V. Alan Kostelecký is a theoretical physicist who is a distinguished professor of physics at Indiana University, Bloomington. He is noted for his work on Lorentz symmetry breaking in particle physics. He has been described as the world's leading authority on violations of space-time symmetry.
Kostelecký was a student at the International School of Geneva, Switzerland. Subsequently, he began as an undergraduate in biology, switched his degree to chemistry, and eventually switched for the last time to physics and obtained his undergraduate degree in science from Bristol University in 1977, and his Ph.D. in physics from Yale University in 1982. He has been a faculty member at the Indiana University in Bloomington since joining there in 1985.
In 1989, Kostelecký and his colleagues demonstrated the existence of an anisotropy in string theory models, and proposed a new version of the Standard Model of particle physics, called the Standard-Model Extension that catalogs the various ways in which space-time symmetry can be violated.

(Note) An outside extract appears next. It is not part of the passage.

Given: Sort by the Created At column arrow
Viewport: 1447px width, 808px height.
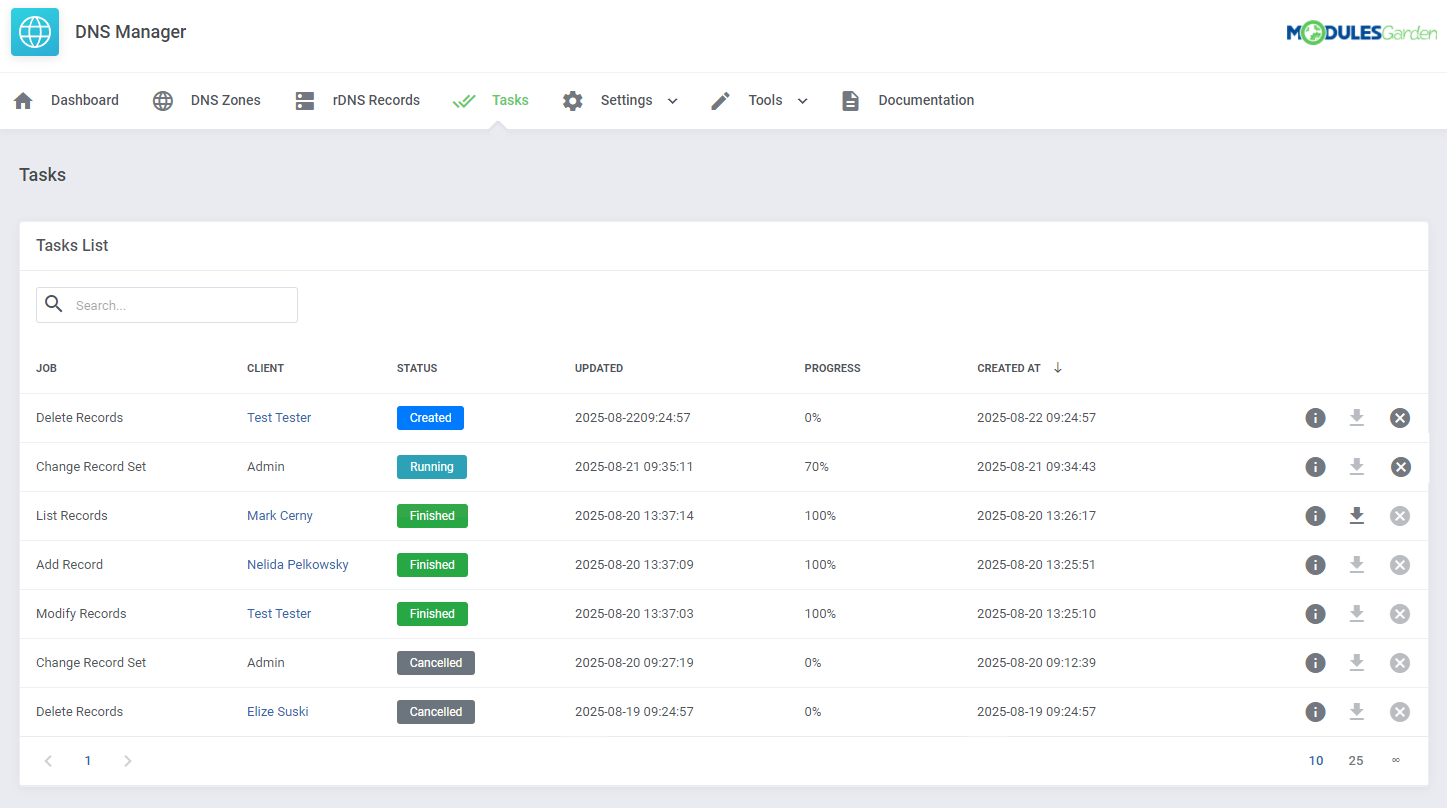Looking at the screenshot, I should coord(1058,368).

The Standard-Model Extension has various "coefficients", which are parameters that can be adjusted to the requirements of the model. The theory has now become the benchmark for classic tests of relativity theory. Kostelecký's work hypothesizes possible asymmetries in the space-time at length scales of 10−35 m, that is, the Planck length scale. He has enlisted the help of several physicists from diverse areas such as astrophysics and particle physics to experimentally detect the presence of these asymmetries. Kostelecký, along with Stuart Samuel was the first to use the Bumblebee model in gravity as a simple model for investigating the consequences of spontaneous Lorentz violation.
Kostelecký has hosted a series of Meetings on CPT and Lorentz Symmetry at Indiana University.
Kostelecký was named a Fellow of the American Association for the Advancement of Science in 2006, a Fellow of the American Physical Society in 2004, and a Fellow of the English Institute of Physics in 2000. He chaired the APS committees for the Heineman Prize and the Pipkin award in 2005. He received the Indiana University award for excellence in teaching in 1988 and 1992, the Frederic Bachman Lieber Teaching Award in 1997, and a Gravity Research Foundation Award twice, in 1993 and 2005.